┌────────

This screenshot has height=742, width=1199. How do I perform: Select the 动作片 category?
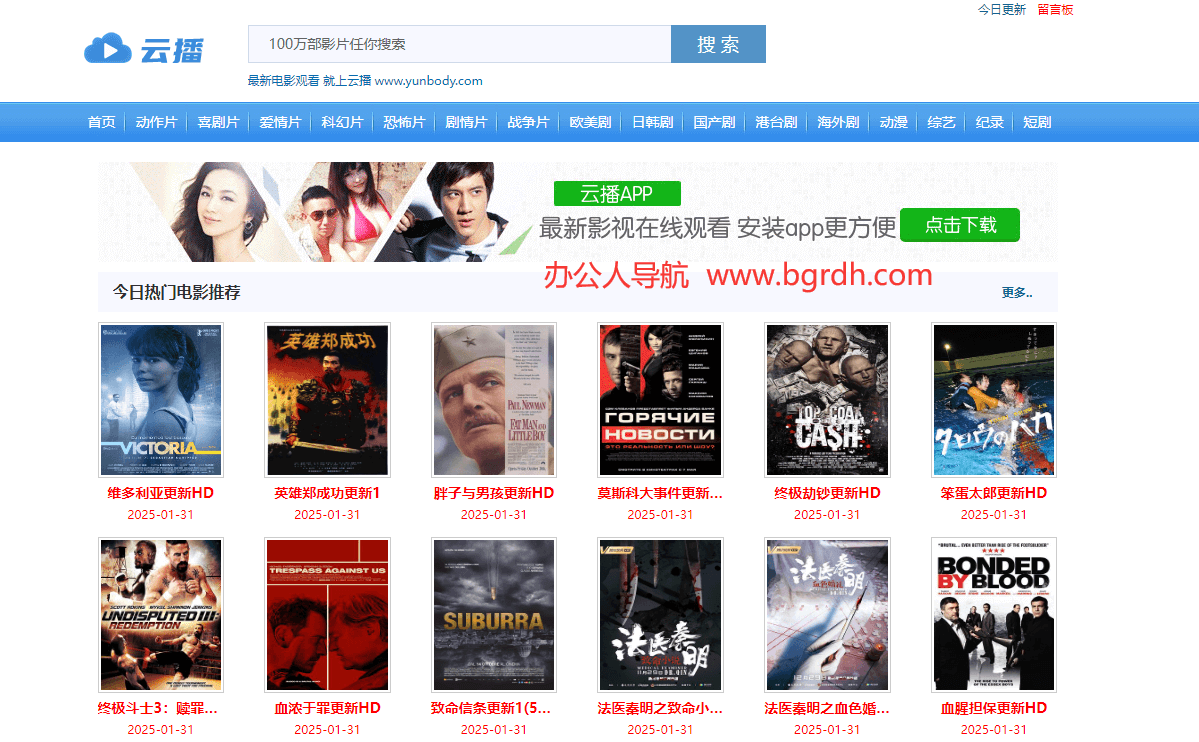coord(156,122)
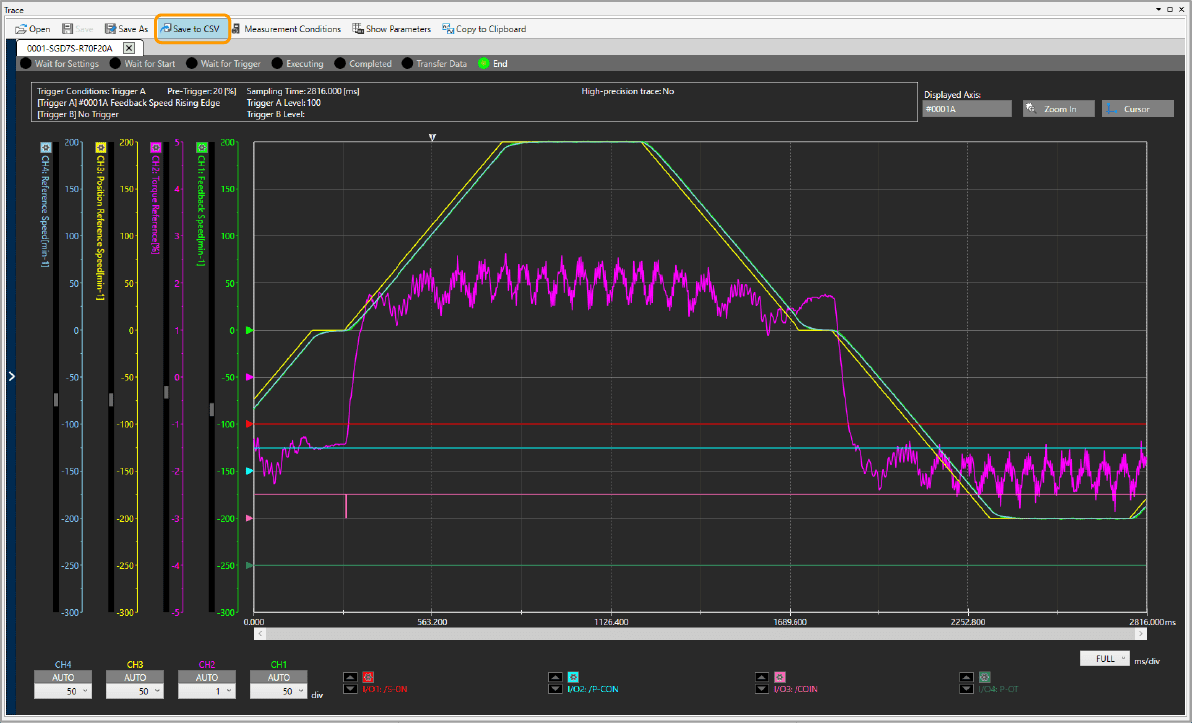Click the horizontal scrollbar below the graph
The width and height of the screenshot is (1192, 723).
click(700, 633)
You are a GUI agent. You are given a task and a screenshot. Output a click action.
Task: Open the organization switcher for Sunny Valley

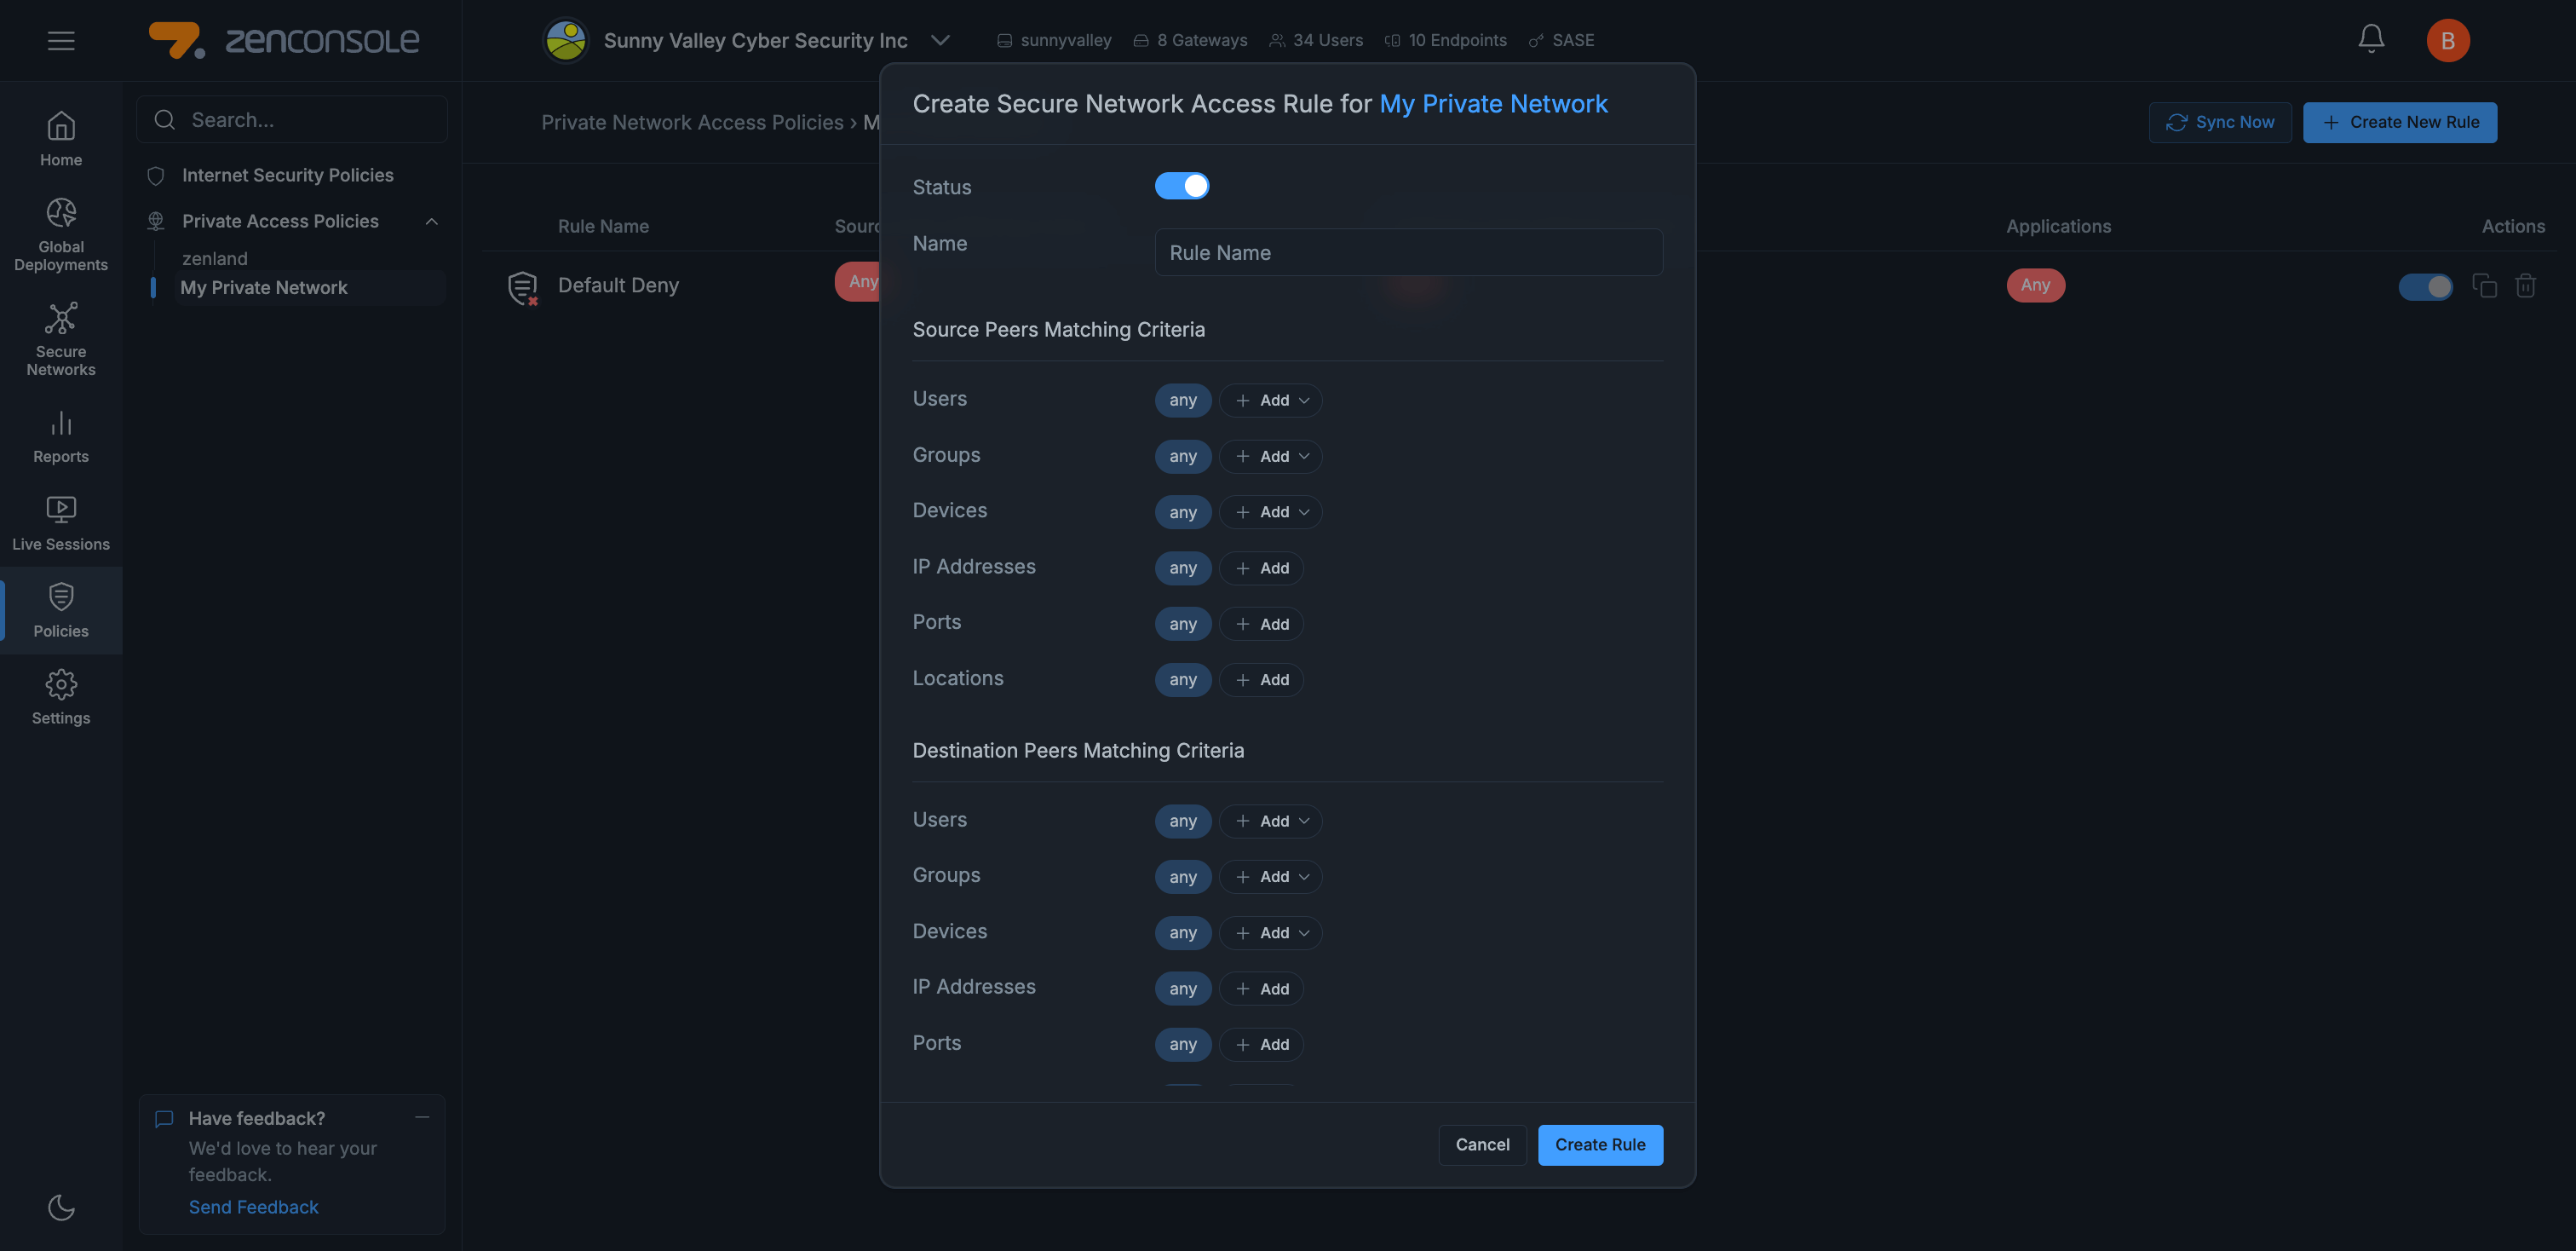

└────────

▸ **Objetivo do exercício**
Extraia dos registros acima cada linha em que aparece a palavra "width".

▸ **Resultado do exercício**
This screenshot has height=742, width=1199. How do I perform: Select the 动作片 category?
The width and height of the screenshot is (1192, 723).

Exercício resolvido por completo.